Archer-Lean, C. (2021). Animal Representative Presence: Problems and Potential in Recent Australian Fiction. In J. Gildersleeve (Ed.), The Routledge Companion to Australian Literature (pp. 282–291). Routledge.
What scholarly disciplines are most relevant to this publication?
This chapter is situated in Australian literary studies as part of the new Routledge Companion to Australian Literature, and more specifically is a work of literary animal studies. A whole chapter on animals in this new companion marks a time where speciesism generally and animal representation specifically are generating critical attention in in Australian literary studies.
How would you describe this work to a non-academic interested in animal advocacy?
I discuss several recent works of Australian fiction to explore how animals are represented, arguing that while many Australian writers (post-invasion) present animals as local colour, or symbols, since the mid-1990s, there has been a shift in the game, with writers exploring the material realities of more-than-human representations, as well as critiquing the violence implicit in the human/more than human relationship. I then examine the ways these different figurations intersect with and are often overshadowed by a critique of patriarchal representations of women. My focus case for this investigation is the Stella award winning novel The Natural Way of Things (2015)by Charlotte Wood. I argue that this feminist dystopian work replicates some of the paradoxes of feminist prose in relation to nonhuman animals. The novel both resists and is complicit in a figuring of animals in reductive ways as it critiques Australian patriarchy and sexual violence.

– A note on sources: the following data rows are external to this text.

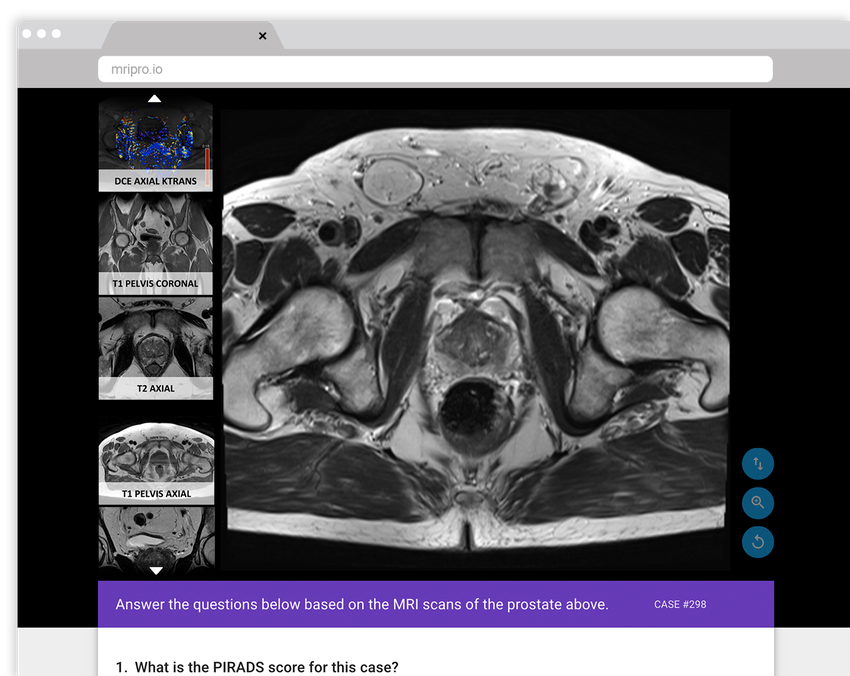Click the partially visible series below T1 PELVIS AXIAL
The width and height of the screenshot is (850, 676).
pyautogui.click(x=155, y=540)
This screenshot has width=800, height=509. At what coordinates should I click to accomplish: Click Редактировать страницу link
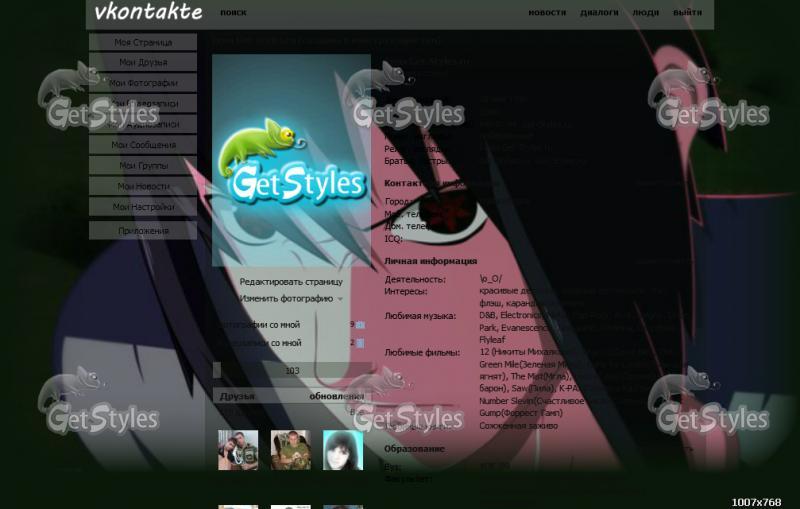(x=291, y=282)
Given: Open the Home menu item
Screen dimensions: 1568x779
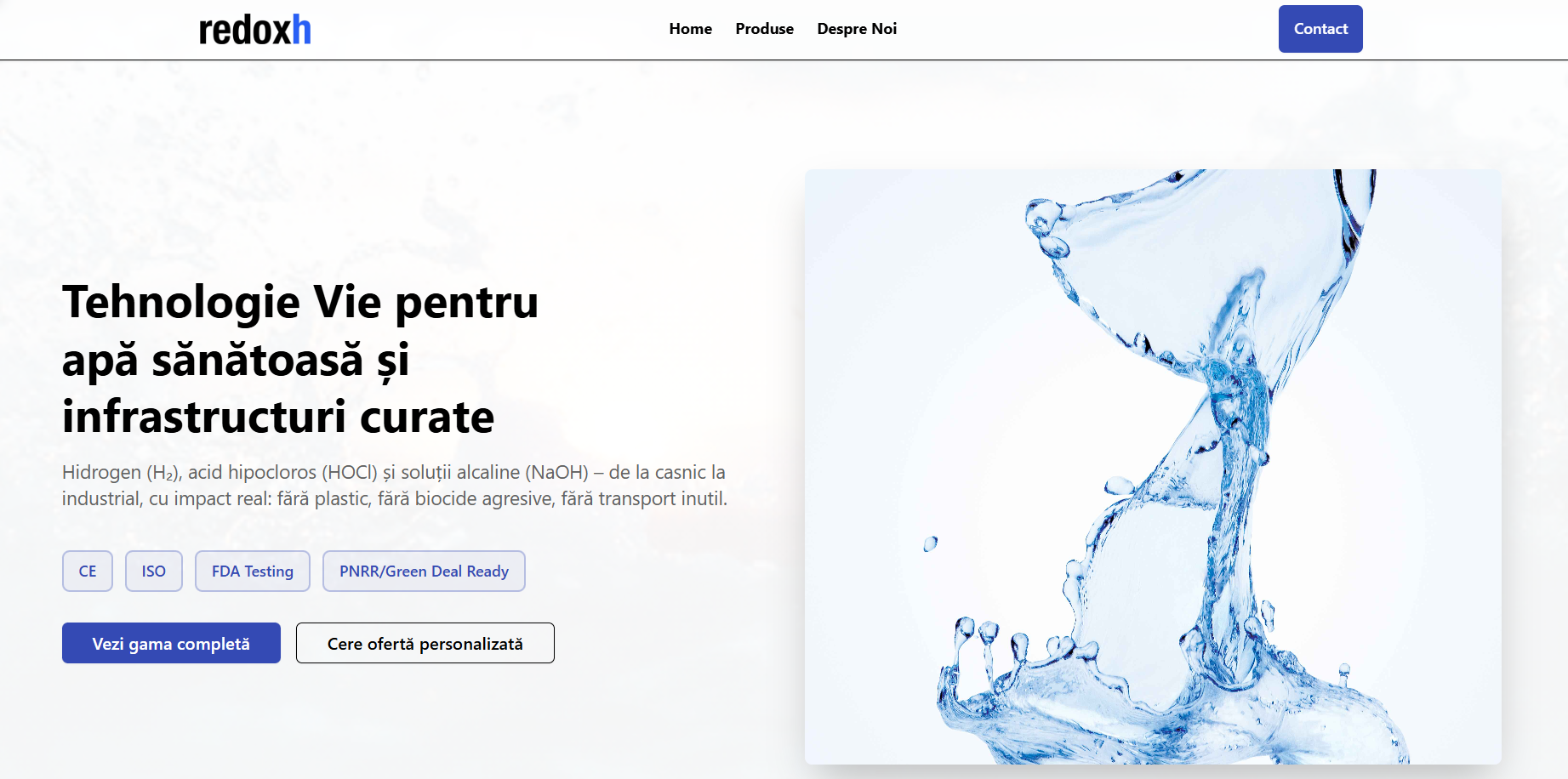Looking at the screenshot, I should (690, 29).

How do you see your work relating to human-nonhuman relations?
Representation is important in determining outcomes for nonhumans. Human beings are story making animals, and our stories are not just a reflection of who we are but what we can be. Our stories are shaped by the terms and frames we use to understand other animals in many areas and disciplines. The representational realm of fiction specifically, and the epistemological positioning of animals more broadly, is a way of focusing on how nonhuman animals are represented and the implications this has for their treatment and agency in our complex shared worlds.
What are you working on next?
I am continuing to explore recent Australian literary figuring of animals. There are so many exciting new authors in this space. For example, I recommend to blog readers AASA’s own highly awarded author, Laura Jean McKay. I am also beginning an interdisciplinary project investigating the ways in which the camp dog is represented in various disciplines.
Bio: Clare Archer-Lean is a senior lecturer with the University of the Sunshine Coast, where she researches shifts in animal representations in contemporary Australian fiction, its links with decolonising approaches to reading and the interdisciplinary applications of both.